In particolare, il legislatore ha voluto introdurre una forma di tutela per il venditore appartenente ad una catena distributiva (c.d. venditore finale), ovvero quel
professionista che non produce direttamente il bene per venderlo, ma che è preceduto da altri soggetti, quali un precedente venditore, un intermediario, un
produttore.
Scopo di tale norma è, appunto, quello di tutelare il venditore finale dalle conseguenze di aver venduto al
consumatore un bene difettoso, senza che gli si possa addossare alcuna
responsabilità, in quanto il difetto riscontrato dall’
acquirente dipende dalle azioni o dai comportamenti posti in essere dagli altri soggetti appartenenti alla catena distributiva.
Infatti, è sempre il venditore finale a dover rispondere in prima persona nei confronti del consumatore di eventuali difetti di conformità del bene acquistato, compresa adesso l'omissione di fornire gli aggiornamenti per i beni con elementi digitali, essendo tenuto ad offrire al consumatore uno dei rimedi previsti dalla legge (ovvero la riparazione, la sostituzione, la riduzione del prezzo o la
risoluzione del contratto).
In conseguenza di ciò la norma attribuisce allo stesso venditore finale il
diritto di rivalsa, essendo legittimato a chiedere al soggetto veramente responsabile del danno (produttore o distributore) di farsi carico delle spese e degli oneri che è stato costretto a sopportare.
Presupposti per l’esercizio dell’azione di regresso sono i seguenti:
a) che il consumatore abbia richiesto al venditore di rispondere del difetto di conformità del prodotto;
b) che la non conformità derivi da un difetto imputabile al produttore o ad altro soggetto della catena distributiva.
In ogni caso, in giurisprudenza è stato precisato che l’esercizio del
diritto di regresso del venditore finale nei confronti del produttore o degli altri soggetti della catena distributiva non può esser subordinato all’avvenuto
adempimento di quanto preteso dal consumatore verso il venditore, allorchè quest’ultimo ritenga che il danno subito dal consumatore sia conseguenza di un difetto di conformità imputabile ad un’azione od omissione del produttore, di un precedente venditore della medesima catena contrattuale distributiva o di qualsiasi altro intermediario.
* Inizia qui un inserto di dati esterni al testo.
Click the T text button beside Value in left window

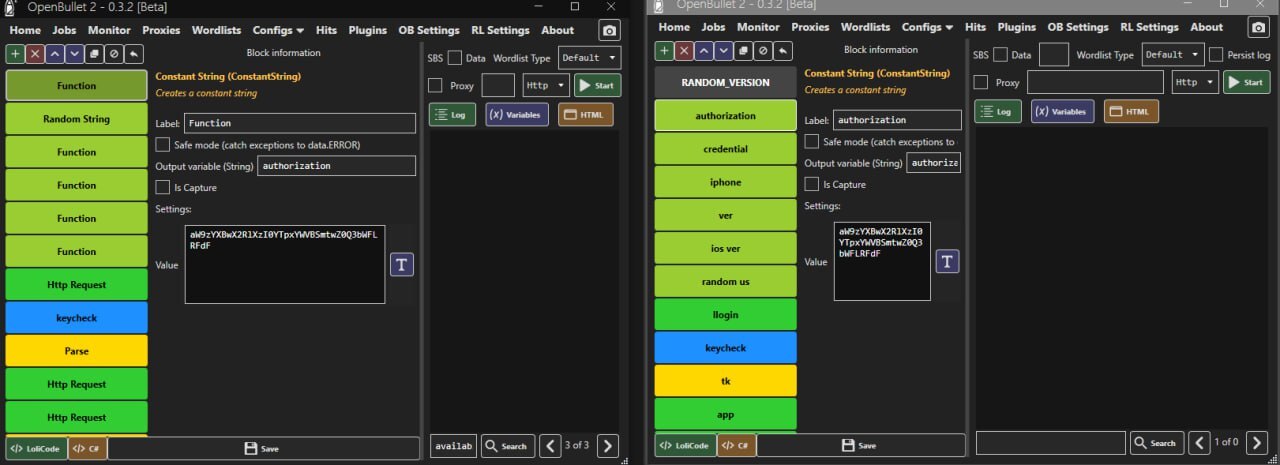coord(401,264)
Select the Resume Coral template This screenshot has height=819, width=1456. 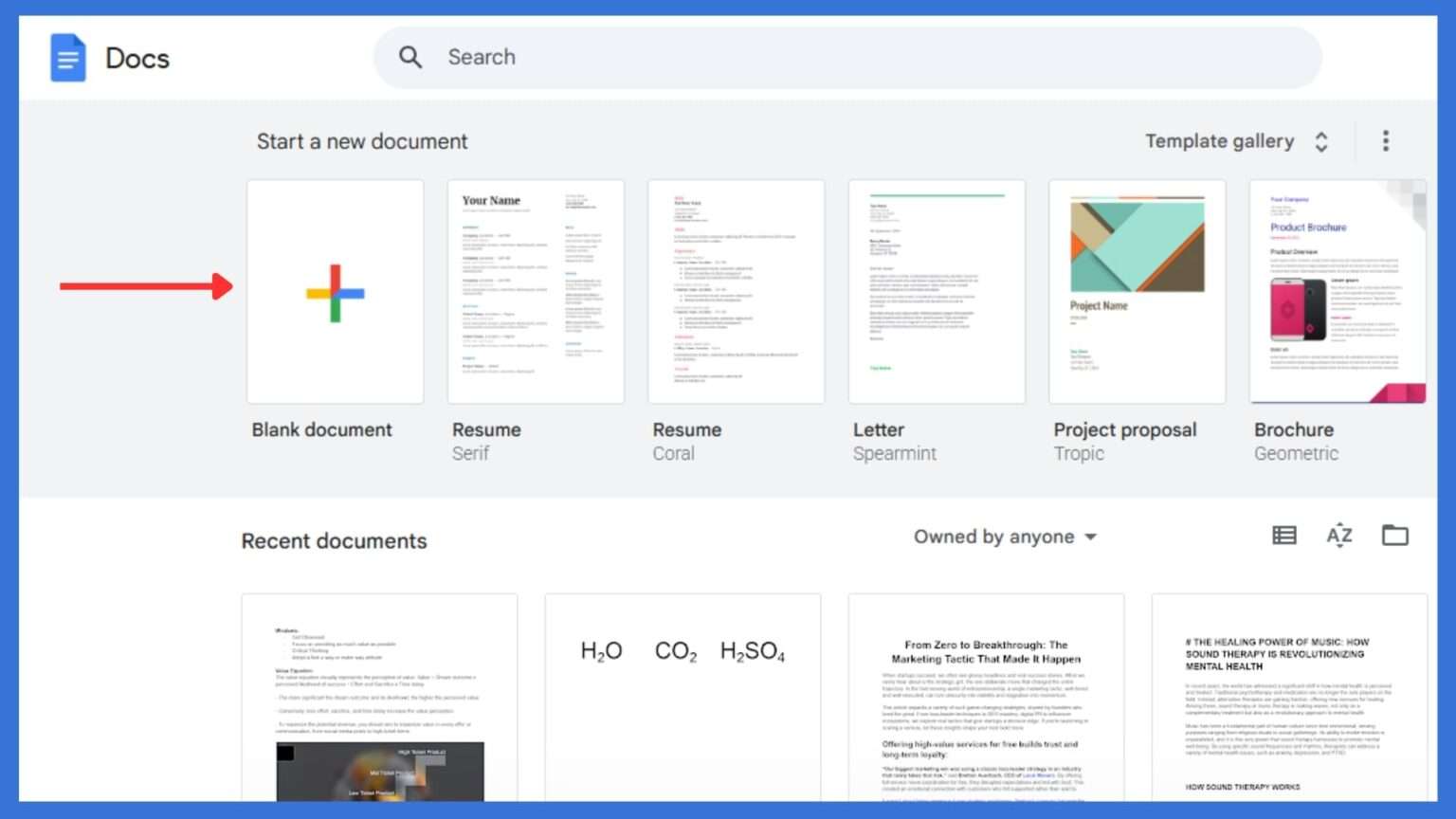click(x=736, y=292)
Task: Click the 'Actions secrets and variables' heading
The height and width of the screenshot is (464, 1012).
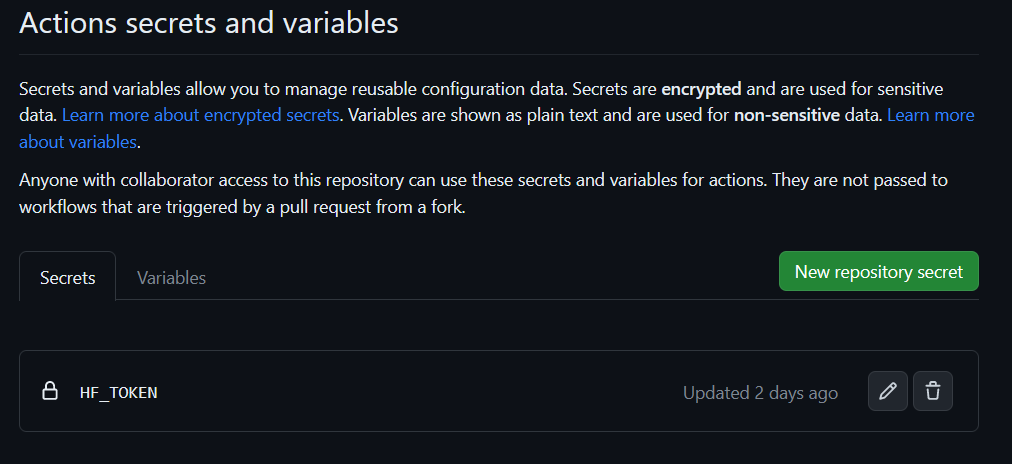Action: click(208, 23)
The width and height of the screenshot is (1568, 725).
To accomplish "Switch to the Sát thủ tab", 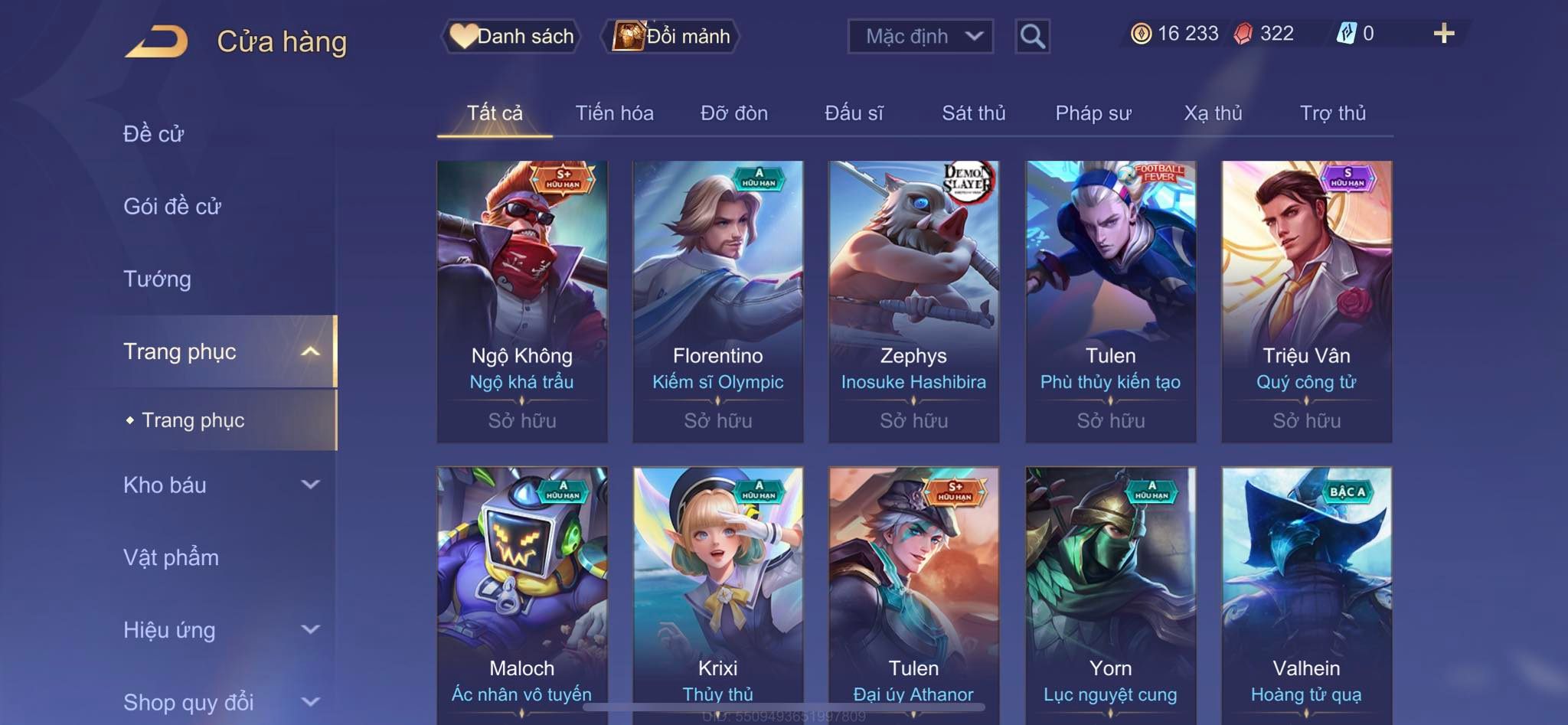I will [x=973, y=113].
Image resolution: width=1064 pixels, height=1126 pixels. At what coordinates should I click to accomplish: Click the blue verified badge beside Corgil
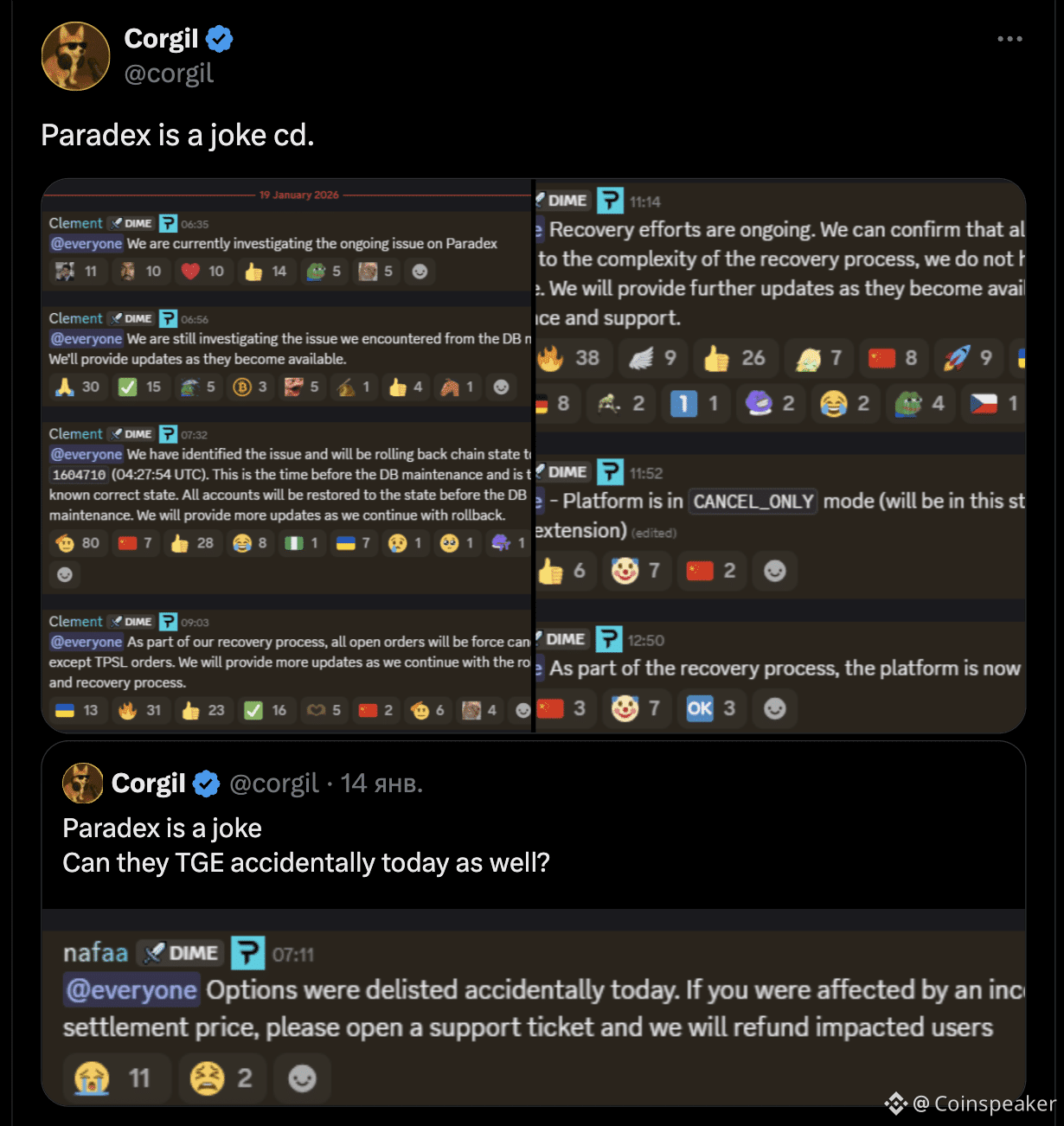coord(219,39)
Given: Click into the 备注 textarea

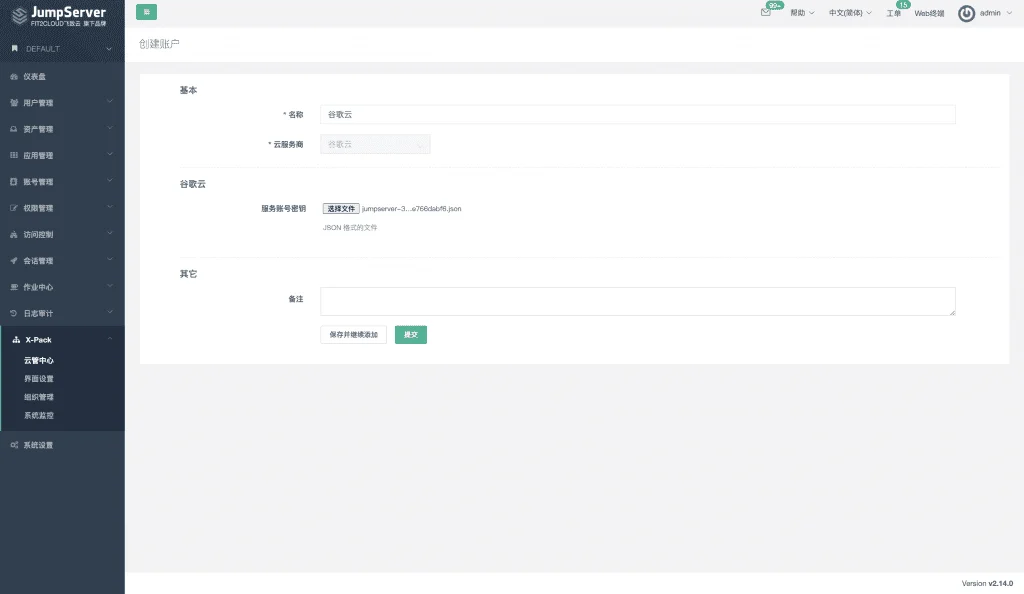Looking at the screenshot, I should click(637, 302).
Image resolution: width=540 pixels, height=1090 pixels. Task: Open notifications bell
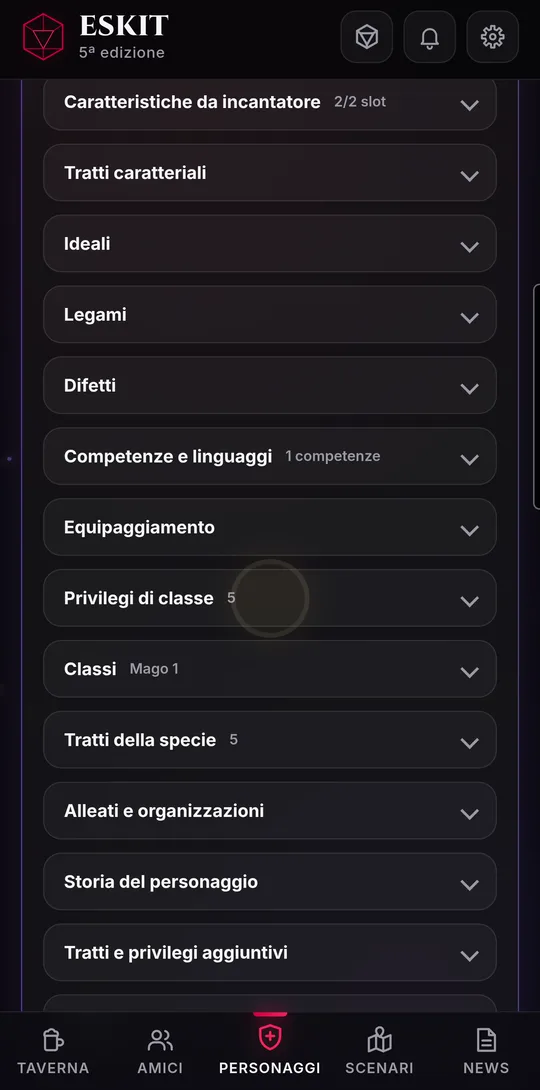tap(429, 37)
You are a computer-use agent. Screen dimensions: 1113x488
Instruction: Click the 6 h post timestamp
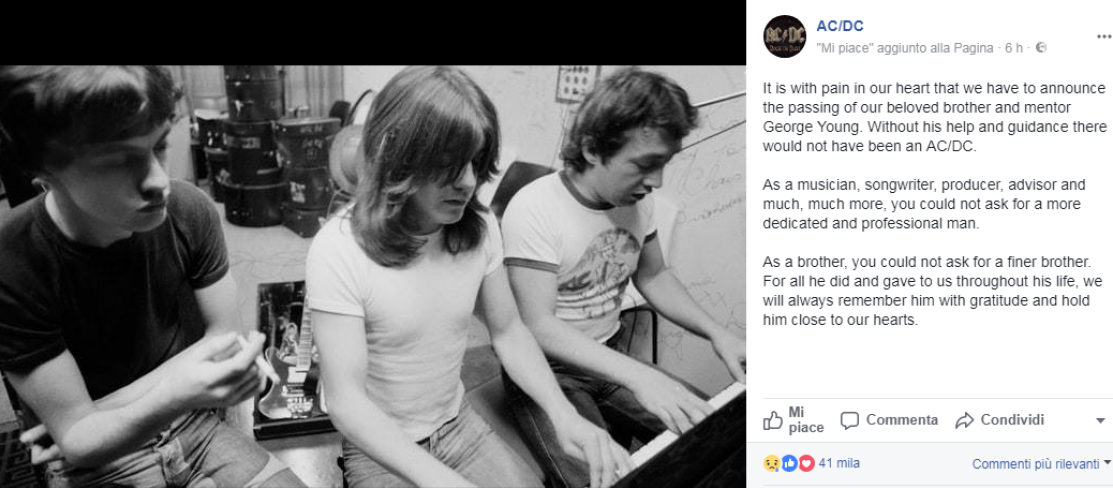1013,48
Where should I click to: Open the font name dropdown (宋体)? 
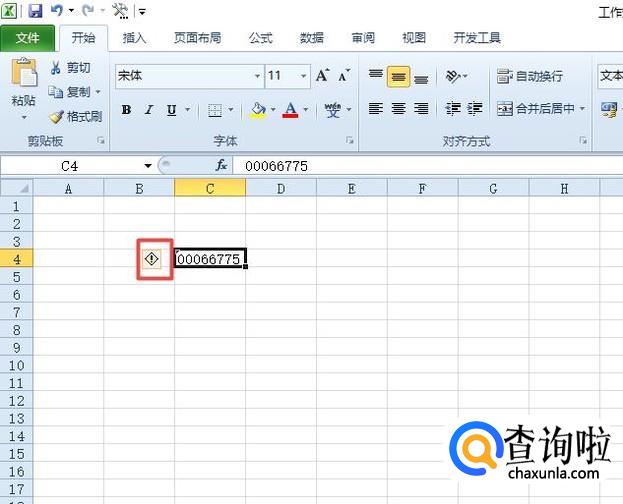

Né in senso contrario non si può tra l’altro argomentare dal disposto di cui all’
art. 1299 del c.c., considerato che anche i relazione a tale norma la stessa giurisprudenza di legittimità è ormai consolidata nel senso di ritenere che il condebitore solidale, convenuto in giudizio dall'unico
creditore, può promuovere l'azione di regresso di cui all'art. 1299 c.c., nei confronti degli altri coobbligati anche prima di aver pagato la propria
obbligazione, fermo restando che l'eventuale sentenza di accoglimento non potrà essere messa in esecuzione se chi l'ha promossa non abbia a sua volta adempiuto nei confronti del creditore principale.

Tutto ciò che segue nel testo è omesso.